A presentation for $\mathbb Q_8\rtimes_{\phi}\mathbb Z_3$?

We know one of the presentation of $\mathbb Q_8$ is: $$\mathbb Q_8=\langle a,b,c|ab=c,bc=a,ca=b\rangle$$
and if we want to construct the semi-direct product of $\mathbb Q_8\rtimes\mathbb Z_3$; this can be carried out by defining a proper homomorphism, say $\phi$: $$\phi:=\mathbb Z_3\longrightarrow Aut(\mathbb Q_8)\cong\mathbb S_4$$ Usually, the groups which I had to examine, have been both cyclic, but this time one of them is the quaternion group, $\mathbb Q_8$. What I have learnt is to define a suitable homomorphism sending generators of groups to each other. So, here I should consider $\phi$ to send $x$ of order 3, as $\mathbb Z_3=\langle x\rangle$ to a correspondent element in $Aut(\mathbb Q_8)$.

My problem is to define a suitable homomorphism $\phi$ and then demonstrate an associated presentation of $\mathbb Q_8\rtimes_{\phi}\mathbb Z_3$. Thanks for the time you share.

Solutions Collecting From Web of "A presentation for $\mathbb Q_8\rtimes_{\phi}\mathbb Z_3$?"

Pick any element of order $3$ in $S_4$ to get a homomorphism $\varphi \colon ~ \mathbb{Z}_3 \to \mathrm{Aut}(\mathbb{Q}_8)$. The presentation of the semi-direct product is then given by
\mathbb{Q}_8 \rtimes_\varphi \mathbb{Z}_3 = \langle a,b,c, x \mid ab = c, bc = a, ca = b, x^3 = 1, a^x = a^{\varphi(x)}, b^x = b^{\varphi(x)}, c^x = c^{\varphi(x)} \rangle,
a disjoint union of presentations of the original groups plus the conjugation relations induced by the action $\varphi$.

Let $G=Q_8\rtimes \mathbb{Z}_3$, and suppose that action of $\mathbb{Z}_3$ on $Q_8$ (by conjugation) is non-trivial. Sicne $Q_8$ has three subgroups of order 4: $\langle i\rangle$, $\langle j\rangle$, $\langle k\rangle$; the conjugation action of $\mathbb{Z}_3$ on $Q_8$ will permute these subgroups. As $|\mathbb{Z}_3|=3$, orbit of a subgroup will have order 1 or 3; hence if one subgroup is fixed, then all subgroups will be fixed by $\mathbb{Z}_3$.

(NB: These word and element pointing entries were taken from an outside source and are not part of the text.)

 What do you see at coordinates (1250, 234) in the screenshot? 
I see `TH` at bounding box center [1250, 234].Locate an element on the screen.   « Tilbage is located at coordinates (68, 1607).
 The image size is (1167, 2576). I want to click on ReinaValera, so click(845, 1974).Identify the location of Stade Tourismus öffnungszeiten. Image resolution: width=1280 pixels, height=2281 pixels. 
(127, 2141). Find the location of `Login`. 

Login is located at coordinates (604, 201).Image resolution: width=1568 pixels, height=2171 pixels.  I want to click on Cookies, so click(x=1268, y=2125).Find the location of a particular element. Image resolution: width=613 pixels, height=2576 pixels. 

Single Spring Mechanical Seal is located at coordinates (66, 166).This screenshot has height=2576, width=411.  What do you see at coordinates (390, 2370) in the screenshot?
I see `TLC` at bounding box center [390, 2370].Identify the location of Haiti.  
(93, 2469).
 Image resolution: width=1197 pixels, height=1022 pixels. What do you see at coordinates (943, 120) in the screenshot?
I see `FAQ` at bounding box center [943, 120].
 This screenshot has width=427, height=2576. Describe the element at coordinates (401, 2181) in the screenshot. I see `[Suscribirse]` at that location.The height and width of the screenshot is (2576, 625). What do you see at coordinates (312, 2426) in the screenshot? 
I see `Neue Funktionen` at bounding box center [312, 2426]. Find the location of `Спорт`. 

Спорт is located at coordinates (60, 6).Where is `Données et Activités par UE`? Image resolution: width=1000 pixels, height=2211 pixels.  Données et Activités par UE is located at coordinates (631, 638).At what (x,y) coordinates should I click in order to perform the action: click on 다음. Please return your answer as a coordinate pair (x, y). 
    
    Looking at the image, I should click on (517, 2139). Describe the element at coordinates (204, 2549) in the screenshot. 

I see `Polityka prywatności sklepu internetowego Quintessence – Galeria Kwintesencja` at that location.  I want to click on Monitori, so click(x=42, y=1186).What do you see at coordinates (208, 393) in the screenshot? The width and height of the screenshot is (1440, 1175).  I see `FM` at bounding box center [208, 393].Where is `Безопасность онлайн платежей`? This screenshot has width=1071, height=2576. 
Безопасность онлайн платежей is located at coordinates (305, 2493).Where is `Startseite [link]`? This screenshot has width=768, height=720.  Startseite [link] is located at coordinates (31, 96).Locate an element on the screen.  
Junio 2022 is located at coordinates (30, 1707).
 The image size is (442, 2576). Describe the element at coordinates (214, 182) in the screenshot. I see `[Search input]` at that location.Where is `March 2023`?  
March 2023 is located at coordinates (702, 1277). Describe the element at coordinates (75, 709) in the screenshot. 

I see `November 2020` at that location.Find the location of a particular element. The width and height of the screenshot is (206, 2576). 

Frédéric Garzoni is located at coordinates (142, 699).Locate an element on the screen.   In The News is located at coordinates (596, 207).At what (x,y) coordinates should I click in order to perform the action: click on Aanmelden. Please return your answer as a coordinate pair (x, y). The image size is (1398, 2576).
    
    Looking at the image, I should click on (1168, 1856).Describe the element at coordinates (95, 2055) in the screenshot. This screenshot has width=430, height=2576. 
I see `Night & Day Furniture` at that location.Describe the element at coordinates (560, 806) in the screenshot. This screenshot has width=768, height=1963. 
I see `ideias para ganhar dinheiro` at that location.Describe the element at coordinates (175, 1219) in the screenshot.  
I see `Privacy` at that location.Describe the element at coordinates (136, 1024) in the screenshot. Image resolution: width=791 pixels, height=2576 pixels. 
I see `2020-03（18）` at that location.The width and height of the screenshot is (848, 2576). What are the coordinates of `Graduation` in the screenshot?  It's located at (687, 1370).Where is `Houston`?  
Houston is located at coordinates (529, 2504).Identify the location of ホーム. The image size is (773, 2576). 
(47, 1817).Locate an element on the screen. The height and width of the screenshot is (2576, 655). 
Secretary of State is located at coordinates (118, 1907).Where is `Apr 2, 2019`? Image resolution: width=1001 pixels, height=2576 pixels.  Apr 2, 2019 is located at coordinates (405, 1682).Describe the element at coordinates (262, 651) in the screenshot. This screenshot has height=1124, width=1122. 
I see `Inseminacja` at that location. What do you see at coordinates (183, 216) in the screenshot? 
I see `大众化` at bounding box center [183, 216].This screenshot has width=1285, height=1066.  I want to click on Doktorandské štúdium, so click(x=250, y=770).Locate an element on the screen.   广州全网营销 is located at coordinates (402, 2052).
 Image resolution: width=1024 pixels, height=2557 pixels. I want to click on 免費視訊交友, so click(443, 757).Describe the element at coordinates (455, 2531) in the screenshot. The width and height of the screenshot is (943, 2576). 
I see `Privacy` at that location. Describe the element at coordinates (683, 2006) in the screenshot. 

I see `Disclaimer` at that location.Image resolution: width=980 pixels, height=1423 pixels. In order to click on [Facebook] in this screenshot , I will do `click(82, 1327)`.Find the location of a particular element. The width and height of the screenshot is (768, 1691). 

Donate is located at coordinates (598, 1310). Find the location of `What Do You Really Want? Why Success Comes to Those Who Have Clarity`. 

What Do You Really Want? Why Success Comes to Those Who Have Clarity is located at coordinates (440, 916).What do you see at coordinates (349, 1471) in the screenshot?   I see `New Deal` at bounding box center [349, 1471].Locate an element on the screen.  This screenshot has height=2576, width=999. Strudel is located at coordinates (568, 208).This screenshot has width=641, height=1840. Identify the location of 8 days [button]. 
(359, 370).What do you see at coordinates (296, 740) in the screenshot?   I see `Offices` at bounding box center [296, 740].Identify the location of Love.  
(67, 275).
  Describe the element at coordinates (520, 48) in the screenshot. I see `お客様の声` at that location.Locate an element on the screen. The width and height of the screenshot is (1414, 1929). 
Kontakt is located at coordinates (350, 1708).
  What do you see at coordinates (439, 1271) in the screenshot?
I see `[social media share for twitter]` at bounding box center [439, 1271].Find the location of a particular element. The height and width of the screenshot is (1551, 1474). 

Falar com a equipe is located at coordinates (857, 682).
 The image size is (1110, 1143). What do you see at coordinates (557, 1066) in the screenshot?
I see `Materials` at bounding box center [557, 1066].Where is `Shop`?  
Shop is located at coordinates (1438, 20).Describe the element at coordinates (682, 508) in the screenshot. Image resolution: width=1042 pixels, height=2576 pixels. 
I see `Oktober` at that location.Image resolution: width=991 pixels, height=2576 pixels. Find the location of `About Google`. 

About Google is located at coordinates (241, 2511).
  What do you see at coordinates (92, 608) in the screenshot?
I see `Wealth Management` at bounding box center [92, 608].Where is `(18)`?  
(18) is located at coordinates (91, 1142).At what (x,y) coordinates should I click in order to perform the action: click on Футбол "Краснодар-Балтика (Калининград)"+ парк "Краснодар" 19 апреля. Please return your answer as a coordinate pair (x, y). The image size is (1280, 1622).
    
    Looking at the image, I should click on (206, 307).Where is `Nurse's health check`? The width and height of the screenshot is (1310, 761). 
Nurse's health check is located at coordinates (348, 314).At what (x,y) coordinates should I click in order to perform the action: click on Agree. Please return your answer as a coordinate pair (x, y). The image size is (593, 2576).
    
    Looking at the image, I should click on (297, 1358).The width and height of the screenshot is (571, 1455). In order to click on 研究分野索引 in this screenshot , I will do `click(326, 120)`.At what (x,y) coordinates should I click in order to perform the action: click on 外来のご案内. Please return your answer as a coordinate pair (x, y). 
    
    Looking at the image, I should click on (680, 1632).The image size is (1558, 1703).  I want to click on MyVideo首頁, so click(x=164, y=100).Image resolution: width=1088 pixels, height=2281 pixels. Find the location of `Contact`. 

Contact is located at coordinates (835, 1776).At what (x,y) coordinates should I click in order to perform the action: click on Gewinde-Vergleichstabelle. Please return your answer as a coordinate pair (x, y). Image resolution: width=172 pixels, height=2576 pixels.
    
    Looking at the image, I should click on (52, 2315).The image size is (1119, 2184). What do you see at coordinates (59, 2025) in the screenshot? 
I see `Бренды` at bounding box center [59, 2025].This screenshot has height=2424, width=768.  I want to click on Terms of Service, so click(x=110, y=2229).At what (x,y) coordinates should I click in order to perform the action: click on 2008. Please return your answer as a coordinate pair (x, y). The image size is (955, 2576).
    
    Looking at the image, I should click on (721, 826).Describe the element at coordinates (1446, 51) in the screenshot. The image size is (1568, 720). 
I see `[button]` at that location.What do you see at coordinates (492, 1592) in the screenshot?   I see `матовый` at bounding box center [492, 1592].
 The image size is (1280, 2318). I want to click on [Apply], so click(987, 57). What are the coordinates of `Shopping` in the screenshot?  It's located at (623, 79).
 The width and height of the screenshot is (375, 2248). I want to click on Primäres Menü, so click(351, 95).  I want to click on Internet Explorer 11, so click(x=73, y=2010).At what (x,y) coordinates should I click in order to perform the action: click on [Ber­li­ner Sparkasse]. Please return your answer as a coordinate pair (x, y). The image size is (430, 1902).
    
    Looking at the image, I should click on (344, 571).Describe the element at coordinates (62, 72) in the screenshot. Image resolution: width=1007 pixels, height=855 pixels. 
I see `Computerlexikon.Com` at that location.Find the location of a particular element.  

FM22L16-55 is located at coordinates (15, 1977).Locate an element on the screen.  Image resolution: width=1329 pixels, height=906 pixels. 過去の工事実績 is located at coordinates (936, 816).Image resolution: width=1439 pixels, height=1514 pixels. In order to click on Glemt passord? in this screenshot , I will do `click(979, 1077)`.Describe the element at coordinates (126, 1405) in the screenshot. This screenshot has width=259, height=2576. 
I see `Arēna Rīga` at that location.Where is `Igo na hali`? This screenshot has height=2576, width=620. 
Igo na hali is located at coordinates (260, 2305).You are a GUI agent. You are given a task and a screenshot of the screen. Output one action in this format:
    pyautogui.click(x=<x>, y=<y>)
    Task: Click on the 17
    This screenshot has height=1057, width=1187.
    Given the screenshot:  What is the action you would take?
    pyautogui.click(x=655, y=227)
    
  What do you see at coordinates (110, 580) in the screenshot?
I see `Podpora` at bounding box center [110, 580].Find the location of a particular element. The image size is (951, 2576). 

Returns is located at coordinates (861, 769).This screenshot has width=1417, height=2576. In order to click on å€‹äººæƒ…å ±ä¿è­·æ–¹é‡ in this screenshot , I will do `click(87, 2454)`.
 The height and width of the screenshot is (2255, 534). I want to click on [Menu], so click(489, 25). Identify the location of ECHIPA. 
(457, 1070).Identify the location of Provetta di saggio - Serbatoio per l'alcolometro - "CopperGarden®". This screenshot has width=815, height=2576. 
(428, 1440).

If one (hence all) subgroups fixed, then consider action of $\mathbb{Z}_3$ on $\langle i\rangle=\{1,-1,i,-i\}$ by conjugation. Since $-1$ is unique element of order 2 here, it will be fixed by $\mathbb{Z}_3$. Hence, $\mathbb{Z}_3$ will permute $\{i,-i\}$ by conjugation. But, again, orbit of $i$ should have order $1$ or $3$; the only possibility is that orbit should be singleton. We conclude that, if $\mathbb{Z}_3$ fixes $\langle i\rangle$, then it fixes this subgroups pointwise, and similarly, it will fix $\langle j\rangle$, $\langle k\rangle$ pointwise. Therefore, action of $\mathbb{Z}_3$ on $Q_8$ is trivial, a contradiction.

Hence, the non-trivial action of $\mathbb{Z}_3$ must permute the subgroups
$\langle i\rangle$, $\langle j\rangle$, $\langle k\rangle$ cyclically.

Now, we can easilt define a homomorphism you wanted: if $\mathbb{Z}_3=\langle z|z^3=1\rangle$, define

$z\mapsto \{ i\mapsto j, j\mapsto k, k\mapsto i\} $, i.e. $ z^{-1}.i.z=j, z^{-1}.j.z=k$, $z^{-1}.k.z=i$.

(Remark: this shows that there is only one non-trivial semidirect product of $Q_8$ by $\mathbb{Z}_3$; hence there is unique group $G$ such that $G=Q_8 \rtimes_{1} \mathbb{Z}_3$. The only such group is $SL(2,\mathbb{Z}_3)$.)